## SET EXERCISE
Copy out the following lines word for word.
########
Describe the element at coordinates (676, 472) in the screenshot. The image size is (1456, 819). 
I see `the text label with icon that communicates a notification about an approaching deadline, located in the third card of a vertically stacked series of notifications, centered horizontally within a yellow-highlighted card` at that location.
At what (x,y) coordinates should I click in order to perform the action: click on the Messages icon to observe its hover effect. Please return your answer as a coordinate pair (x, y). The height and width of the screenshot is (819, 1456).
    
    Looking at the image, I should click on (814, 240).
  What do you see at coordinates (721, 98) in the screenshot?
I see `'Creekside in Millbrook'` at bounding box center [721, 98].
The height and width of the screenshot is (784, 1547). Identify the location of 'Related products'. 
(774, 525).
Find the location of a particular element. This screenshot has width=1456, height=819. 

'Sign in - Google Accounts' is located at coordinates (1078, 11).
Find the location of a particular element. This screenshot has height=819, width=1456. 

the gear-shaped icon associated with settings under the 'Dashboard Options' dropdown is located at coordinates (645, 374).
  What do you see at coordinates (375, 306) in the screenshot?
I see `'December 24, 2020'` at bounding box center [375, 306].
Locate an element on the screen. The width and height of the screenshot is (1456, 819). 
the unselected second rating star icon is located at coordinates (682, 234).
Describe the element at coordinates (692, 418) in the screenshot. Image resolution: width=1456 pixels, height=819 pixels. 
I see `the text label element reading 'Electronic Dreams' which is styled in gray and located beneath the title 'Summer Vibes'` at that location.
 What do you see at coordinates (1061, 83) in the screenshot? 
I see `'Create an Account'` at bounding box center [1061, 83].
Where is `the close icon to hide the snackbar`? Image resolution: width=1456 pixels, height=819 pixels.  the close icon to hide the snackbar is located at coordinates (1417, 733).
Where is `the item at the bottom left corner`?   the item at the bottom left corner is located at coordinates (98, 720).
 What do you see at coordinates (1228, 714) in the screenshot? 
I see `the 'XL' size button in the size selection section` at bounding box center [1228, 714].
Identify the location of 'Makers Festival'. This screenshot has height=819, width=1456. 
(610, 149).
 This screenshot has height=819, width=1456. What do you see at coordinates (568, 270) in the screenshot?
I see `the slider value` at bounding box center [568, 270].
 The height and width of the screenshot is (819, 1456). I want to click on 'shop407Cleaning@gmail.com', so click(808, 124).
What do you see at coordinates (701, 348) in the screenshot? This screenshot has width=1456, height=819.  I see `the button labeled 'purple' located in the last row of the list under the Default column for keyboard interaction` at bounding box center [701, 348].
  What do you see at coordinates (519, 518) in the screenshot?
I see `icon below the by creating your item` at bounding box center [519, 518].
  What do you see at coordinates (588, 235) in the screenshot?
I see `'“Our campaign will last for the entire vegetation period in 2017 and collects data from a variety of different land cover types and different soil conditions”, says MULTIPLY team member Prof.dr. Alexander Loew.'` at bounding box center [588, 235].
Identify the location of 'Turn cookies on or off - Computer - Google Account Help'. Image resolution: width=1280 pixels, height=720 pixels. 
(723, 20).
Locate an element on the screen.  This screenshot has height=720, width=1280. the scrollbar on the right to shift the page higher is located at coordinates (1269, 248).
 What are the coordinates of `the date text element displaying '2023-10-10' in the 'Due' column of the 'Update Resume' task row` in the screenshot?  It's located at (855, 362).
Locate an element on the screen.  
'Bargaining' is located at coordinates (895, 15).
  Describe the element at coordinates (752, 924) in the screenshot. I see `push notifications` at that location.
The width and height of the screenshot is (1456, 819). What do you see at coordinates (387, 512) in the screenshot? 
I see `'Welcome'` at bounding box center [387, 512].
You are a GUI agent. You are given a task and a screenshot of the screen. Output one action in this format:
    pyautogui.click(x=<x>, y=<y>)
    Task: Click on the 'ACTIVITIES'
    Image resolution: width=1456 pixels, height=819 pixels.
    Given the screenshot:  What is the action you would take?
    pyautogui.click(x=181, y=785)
########
## OUTPUT BELOW
Describe the element at coordinates (676, 472) in the screenshot. The image size is (1456, 819). 
I see `the text label with icon that communicates a notification about an approaching deadline, located in the third card of a vertically stacked series of notifications, centered horizontally within a yellow-highlighted card` at that location.
At what (x,y) coordinates should I click in order to perform the action: click on the Messages icon to observe its hover effect. Please return your answer as a coordinate pair (x, y). The height and width of the screenshot is (819, 1456).
    
    Looking at the image, I should click on (814, 240).
  What do you see at coordinates (721, 98) in the screenshot?
I see `'Creekside in Millbrook'` at bounding box center [721, 98].
The height and width of the screenshot is (784, 1547). Identify the location of 'Related products'. 
(774, 525).
Find the location of a particular element. This screenshot has width=1456, height=819. 

'Sign in - Google Accounts' is located at coordinates (1078, 11).
Find the location of a particular element. This screenshot has height=819, width=1456. 

the gear-shaped icon associated with settings under the 'Dashboard Options' dropdown is located at coordinates (645, 374).
  What do you see at coordinates (375, 306) in the screenshot?
I see `'December 24, 2020'` at bounding box center [375, 306].
Locate an element on the screen. The width and height of the screenshot is (1456, 819). 
the unselected second rating star icon is located at coordinates (682, 234).
Describe the element at coordinates (692, 418) in the screenshot. Image resolution: width=1456 pixels, height=819 pixels. 
I see `the text label element reading 'Electronic Dreams' which is styled in gray and located beneath the title 'Summer Vibes'` at that location.
 What do you see at coordinates (1061, 83) in the screenshot? 
I see `'Create an Account'` at bounding box center [1061, 83].
Where is `the close icon to hide the snackbar`? Image resolution: width=1456 pixels, height=819 pixels.  the close icon to hide the snackbar is located at coordinates (1417, 733).
Where is `the item at the bottom left corner`?   the item at the bottom left corner is located at coordinates (98, 720).
 What do you see at coordinates (1228, 714) in the screenshot? 
I see `the 'XL' size button in the size selection section` at bounding box center [1228, 714].
Identify the location of 'Makers Festival'. This screenshot has height=819, width=1456. 
(610, 149).
 This screenshot has height=819, width=1456. What do you see at coordinates (568, 270) in the screenshot?
I see `the slider value` at bounding box center [568, 270].
 The height and width of the screenshot is (819, 1456). I want to click on 'shop407Cleaning@gmail.com', so click(808, 124).
What do you see at coordinates (701, 348) in the screenshot? This screenshot has width=1456, height=819.  I see `the button labeled 'purple' located in the last row of the list under the Default column for keyboard interaction` at bounding box center [701, 348].
  What do you see at coordinates (519, 518) in the screenshot?
I see `icon below the by creating your item` at bounding box center [519, 518].
  What do you see at coordinates (588, 235) in the screenshot?
I see `'“Our campaign will last for the entire vegetation period in 2017 and collects data from a variety of different land cover types and different soil conditions”, says MULTIPLY team member Prof.dr. Alexander Loew.'` at bounding box center [588, 235].
Identify the location of 'Turn cookies on or off - Computer - Google Account Help'. Image resolution: width=1280 pixels, height=720 pixels. 
(723, 20).
Locate an element on the screen.  This screenshot has height=720, width=1280. the scrollbar on the right to shift the page higher is located at coordinates (1269, 248).
 What are the coordinates of `the date text element displaying '2023-10-10' in the 'Due' column of the 'Update Resume' task row` in the screenshot?  It's located at (855, 362).
Locate an element on the screen.  
'Bargaining' is located at coordinates (895, 15).
  Describe the element at coordinates (752, 924) in the screenshot. I see `push notifications` at that location.
The width and height of the screenshot is (1456, 819). What do you see at coordinates (387, 512) in the screenshot? 
I see `'Welcome'` at bounding box center [387, 512].
You are a GUI agent. You are given a task and a screenshot of the screen. Output one action in this format:
    pyautogui.click(x=<x>, y=<y>)
    Task: Click on the 'ACTIVITIES'
    Image resolution: width=1456 pixels, height=819 pixels.
    Given the screenshot:  What is the action you would take?
    pyautogui.click(x=181, y=785)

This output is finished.